Re: Dataframe, Java: How to convert String to Vector ?

2016-09-21 Thread Yan Facai
Thanks, Peter.
It works!

Why udf is needed?




On Wed, Sep 21, 2016 at 12:00 AM, Peter Figliozzi 
wrote:

> Hi Yan, I agree, it IS really confusing.  Here is the technique for
> transforming a column.  It is very general because you can make "myConvert"
> do whatever you want.
>
> import org.apache.spark.mllib.linalg.Vectors
> val df = Seq((0, "[1,3,5]"), (1, "[2,4,6]")).toDF
>
> df.show()
> // The columns were named "_1" and "_2"
> // Very confusing, because it looks like a Scala wildcard when we refer to
> it in code
>
> val myConvert = (x: String) => { Vectors.parse(x) }
> val myConvertUDF = udf(myConvert)
>
> val newDf = df.withColumn("parsed", myConvertUDF(col("_2")))
>
> newDf.show()
>
> On Mon, Sep 19, 2016 at 3:29 AM, 颜发才(Yan Facai)  wrote:
>
>> Hi, all.
>> I find that it's really confuse.
>>
>> I can use Vectors.parse to create a DataFrame contains Vector type.
>>
>> scala> val dataVec = Seq((0, Vectors.parse("[1,3,5]")), (1,
>> Vectors.parse("[2,4,6]"))).toDF
>> dataVec: org.apache.spark.sql.DataFrame = [_1: int, _2: vector]
>>
>>
>> But using map to convert String to Vector throws an error:
>>
>> scala> val dataStr = Seq((0, "[1,3,5]"), (1, "[2,4,6]")).toDF
>> dataStr: org.apache.spark.sql.DataFrame = [_1: int, _2: string]
>>
>> scala> dataStr.map(row => Vectors.parse(row.getString(1)))
>> :30: error: Unable to find encoder for type stored in a
>> Dataset.  Primitive types (Int, String, etc) and Product types (case
>> classes) are supported by importing spark.implicits._  Support for
>> serializing other types will be added in future releases.
>>   dataStr.map(row => Vectors.parse(row.getString(1)))
>>
>>
>> Dose anyone can help me,
>> thanks very much!
>>
>>
>>
>>
>>
>>
>>
>> On Tue, Sep 6, 2016 at 9:58 PM, Peter Figliozzi > > wrote:
>>
>>> Hi Yan, I think you'll have to map the features column to a new
>>> numerical features column.
>>>
>>> Here's one way to do the individual transform:
>>>
>>> scala> val x = "[1, 2, 3, 4, 5]"
>>> x: String = [1, 2, 3, 4, 5]
>>>
>>> scala> val y:Array[Int] = x slice(1, x.length - 1) replace(",", "")
>>> split(" ") map(_.toInt)
>>> y: Array[Int] = Array(1, 2, 3, 4, 5)
>>>
>>> If you don't know about the Scala command line, just type "scala" in a
>>> terminal window.  It's a good place to try things out.
>>>
>>> You can make a function out of this transformation and apply it to your
>>> features column to make a new column.  Then add this with
>>> Dataset.withColumn.

Complete the following:
a – Translate this sentence from the forum thread into French: "You can make a function out of this transformation and apply it to your features column to make a new column."
b – Shift every coordinate in the records by adding 12 to each of its two numbers. Rewrite only the record lines starting with the line with "Returns Policy (75, 2001)" and going on through the line with "Terms & Conditions (94, 1926)".

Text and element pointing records
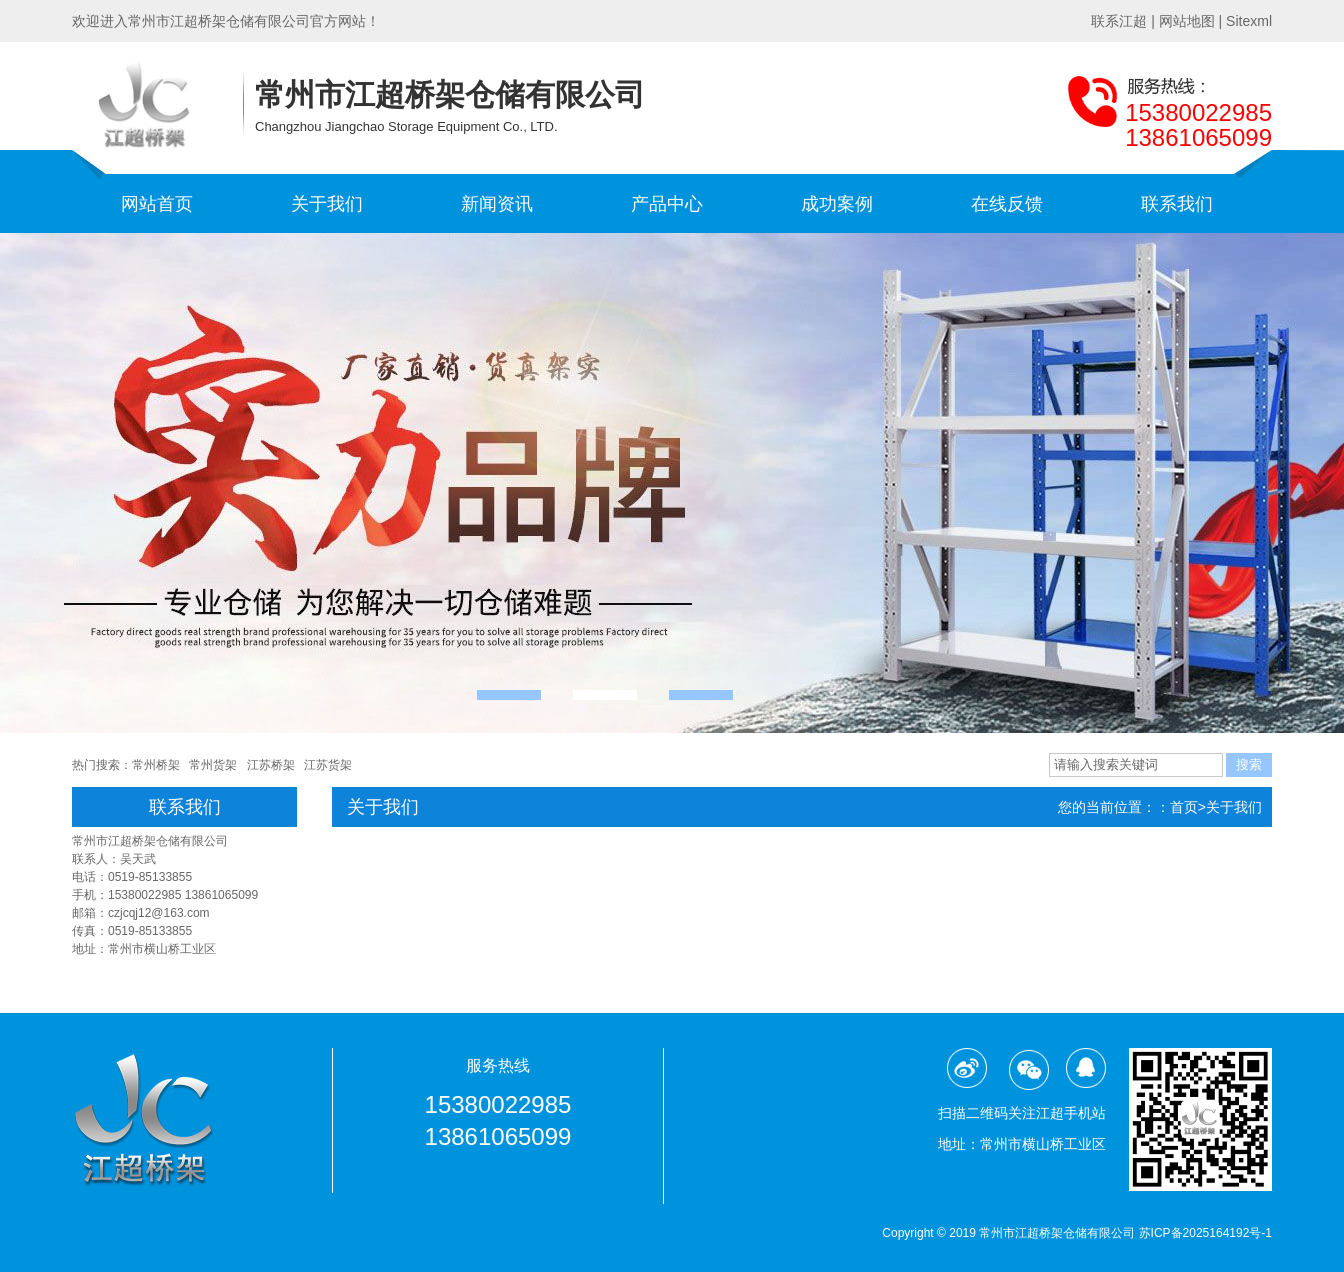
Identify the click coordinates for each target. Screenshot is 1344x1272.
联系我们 (1177, 204)
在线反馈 (1007, 204)
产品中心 (667, 204)
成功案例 (837, 204)
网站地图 (1187, 21)
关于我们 (327, 204)
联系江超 (1119, 21)
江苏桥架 (271, 765)
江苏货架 (328, 765)
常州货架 (213, 765)
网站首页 (157, 204)
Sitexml (1249, 21)
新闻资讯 (497, 204)
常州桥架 (156, 765)
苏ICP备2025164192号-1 (1205, 1233)
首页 (1184, 807)
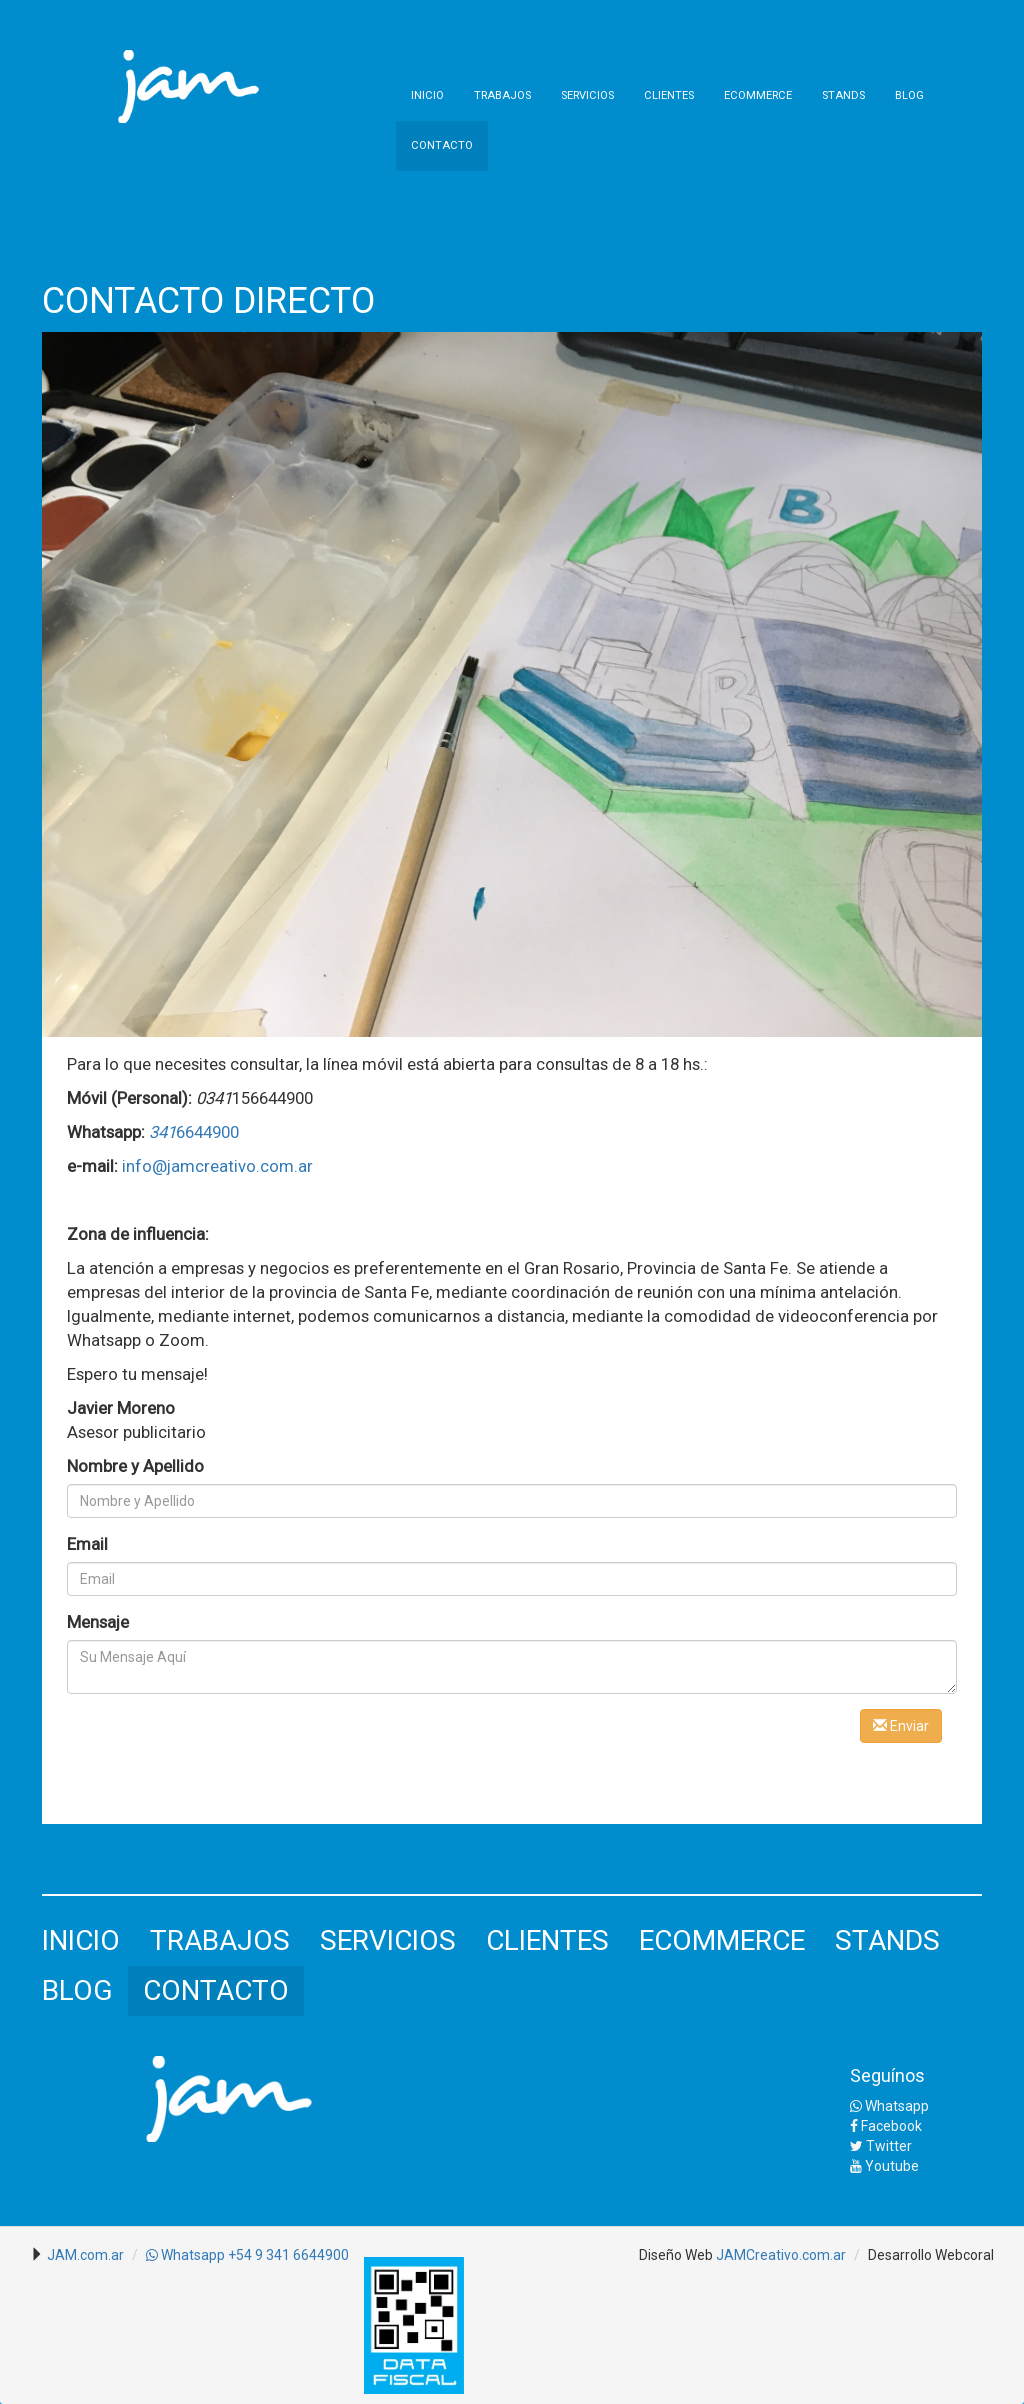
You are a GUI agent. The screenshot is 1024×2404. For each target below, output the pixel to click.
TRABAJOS (502, 95)
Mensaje (98, 1622)
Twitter (881, 2146)
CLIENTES (669, 95)
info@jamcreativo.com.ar (217, 1166)
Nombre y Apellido (135, 1466)
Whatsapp (889, 2106)
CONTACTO (442, 145)
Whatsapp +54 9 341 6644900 (247, 2255)
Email (87, 1544)
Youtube (884, 2166)
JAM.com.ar (85, 2255)
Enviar (901, 1726)
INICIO (427, 95)
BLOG (909, 95)
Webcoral (964, 2255)
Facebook (886, 2126)
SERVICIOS (587, 95)
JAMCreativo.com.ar (781, 2255)
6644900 (194, 1132)
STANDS (843, 95)
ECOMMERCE (758, 95)
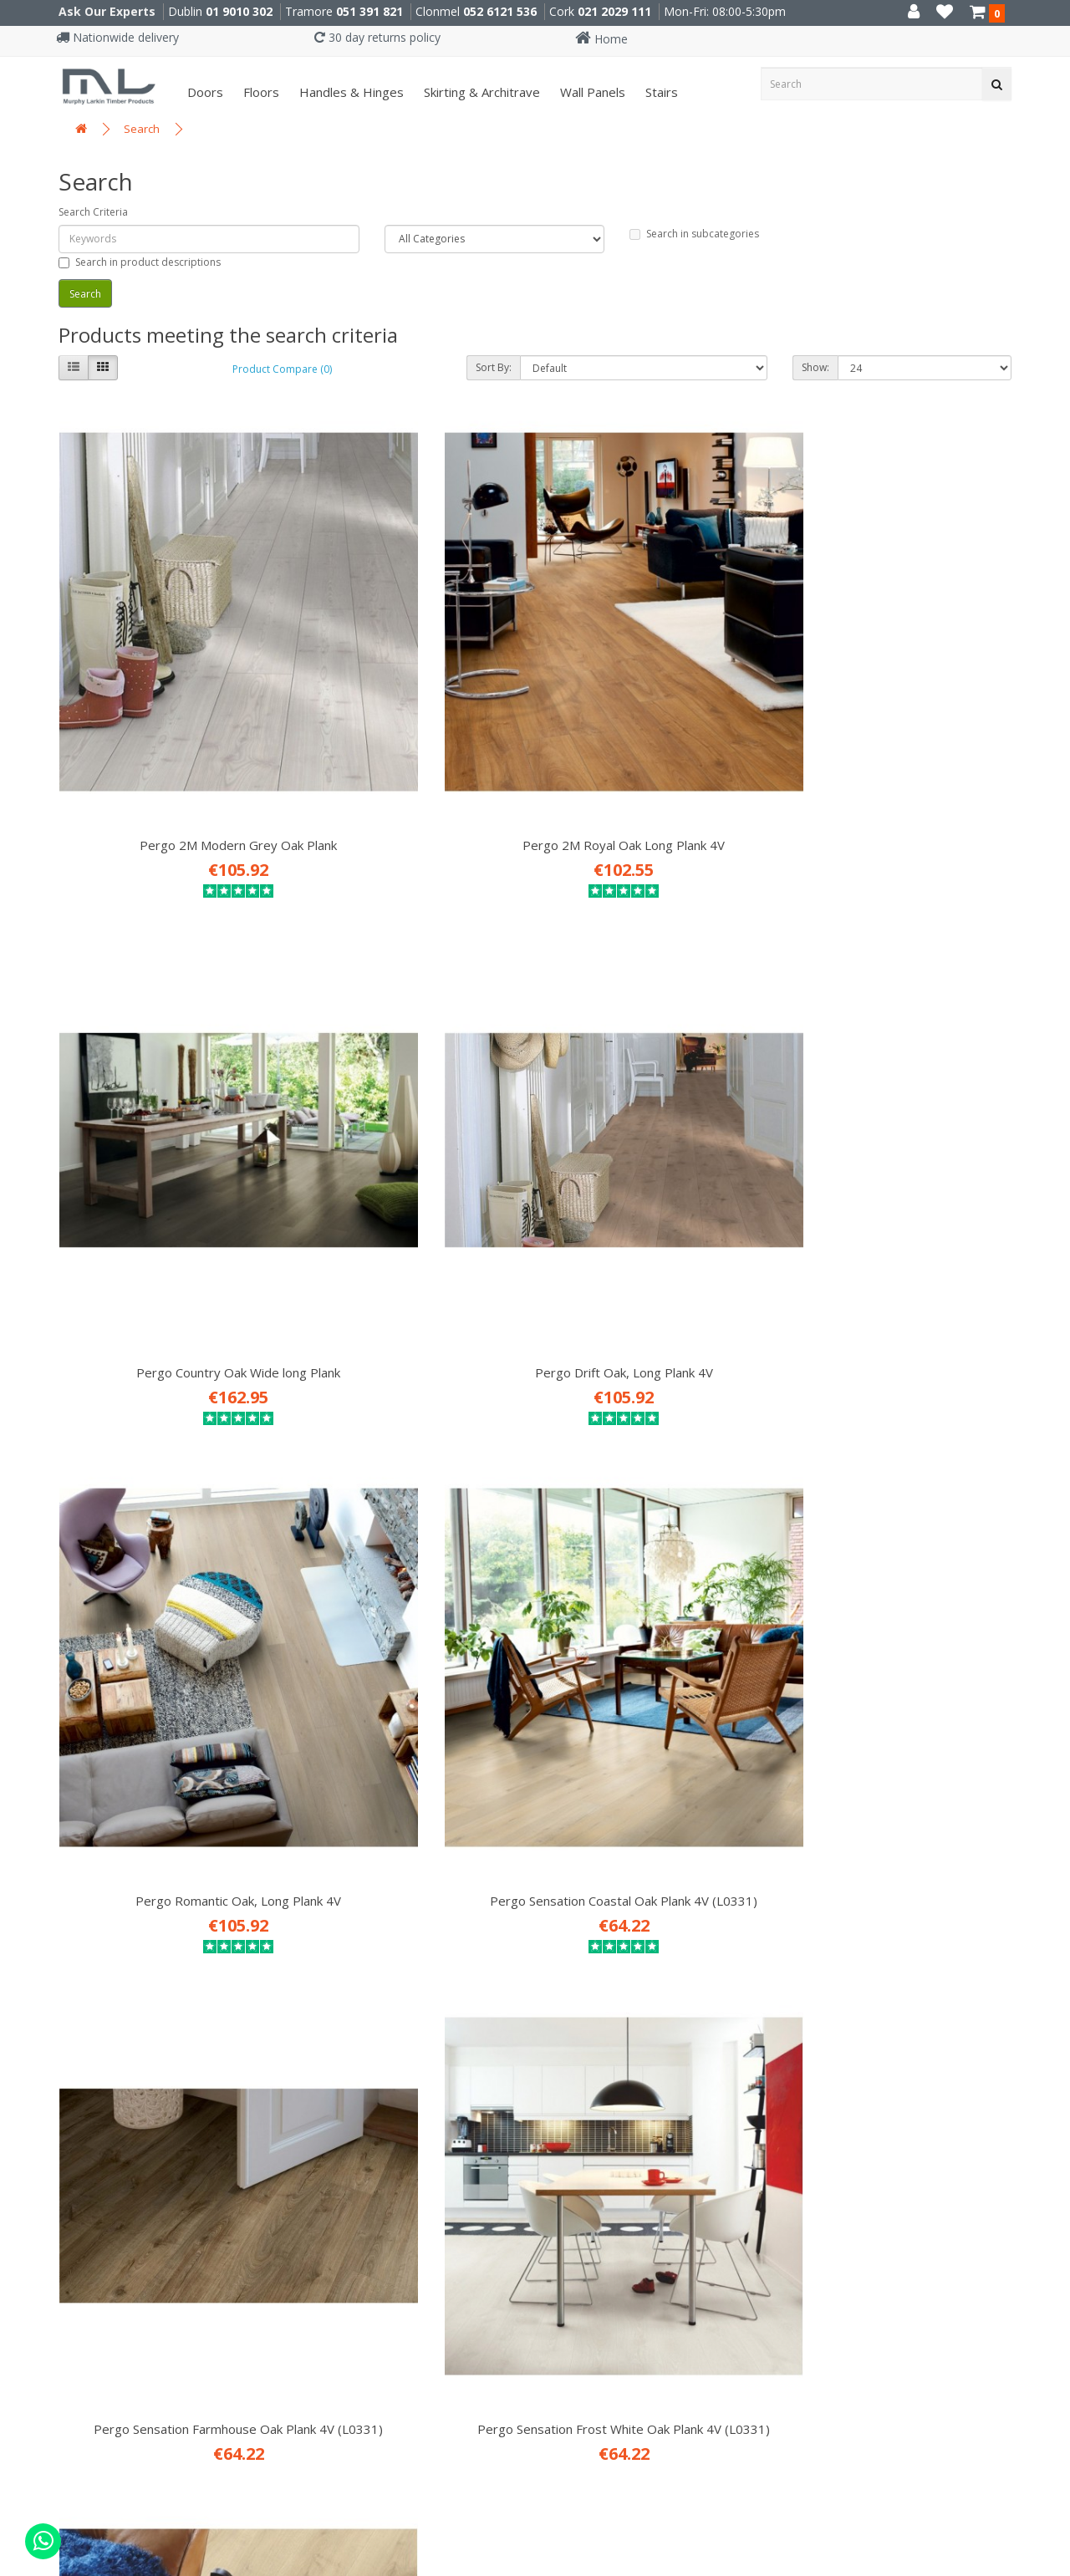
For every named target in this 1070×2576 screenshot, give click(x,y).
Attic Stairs (333, 1926)
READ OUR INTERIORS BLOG (675, 1941)
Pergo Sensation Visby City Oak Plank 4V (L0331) (168, 1436)
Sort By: (494, 367)
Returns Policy (75, 2001)
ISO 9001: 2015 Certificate (112, 1825)
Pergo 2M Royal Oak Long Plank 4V (413, 675)
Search (142, 128)
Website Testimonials (101, 1951)
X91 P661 (368, 2183)
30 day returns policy (377, 37)
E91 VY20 (629, 2183)
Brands (51, 2051)
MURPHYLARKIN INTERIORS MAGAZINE (713, 1969)
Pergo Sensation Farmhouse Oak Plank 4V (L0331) (657, 1060)
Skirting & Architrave (480, 92)
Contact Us (65, 2026)
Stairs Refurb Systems (369, 2001)
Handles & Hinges (350, 92)
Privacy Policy (73, 1900)
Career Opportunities (100, 1800)
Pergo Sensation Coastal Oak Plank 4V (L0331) (413, 1060)
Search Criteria (93, 212)
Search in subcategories (694, 234)
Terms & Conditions (94, 1926)
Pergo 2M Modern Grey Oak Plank (168, 675)
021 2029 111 (614, 11)
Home (601, 39)
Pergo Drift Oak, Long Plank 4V (902, 675)
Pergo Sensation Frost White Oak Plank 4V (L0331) (902, 1060)
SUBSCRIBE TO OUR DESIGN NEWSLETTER (726, 1912)
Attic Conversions (354, 1951)
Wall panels (591, 92)
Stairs (660, 92)
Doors (203, 92)
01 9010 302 (239, 11)
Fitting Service (344, 1900)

Per-task answers:
a – Vous pouvez créer une fonction à partir de cette transformation et l'appliquer à votre colonne de caractéristiques pour créer une nouvelle colonne.

b –
Returns Policy (87, 2013)
ISO 9001: 2015 Certificate (124, 1837)
Pergo 2M Royal Oak Long Plank 4V (425, 687)
Search (154, 140)
Website Testimonials (113, 1963)
X91 P661 (380, 2195)
30 day returns policy (389, 49)
E91 VY20 (641, 2195)
Brands (63, 2063)
MURPHYLARKIN INTERIORS MAGAZINE (725, 1981)
Pergo Sensation Farmhouse Oak Plank 4V (L0331) (669, 1072)
Skirting & Architrave (492, 104)
Contact Us (77, 2038)
Stairs Refurb Systems (381, 2013)
Handles & Hinges (362, 104)
Privacy Policy (85, 1912)
Career Opportunities (112, 1812)
Pergo Sensation Coastal Oak Plank 4V (L0331) (425, 1072)
Search Criteria (105, 224)
Search in subcategories (706, 246)
Terms & Conditions (106, 1938)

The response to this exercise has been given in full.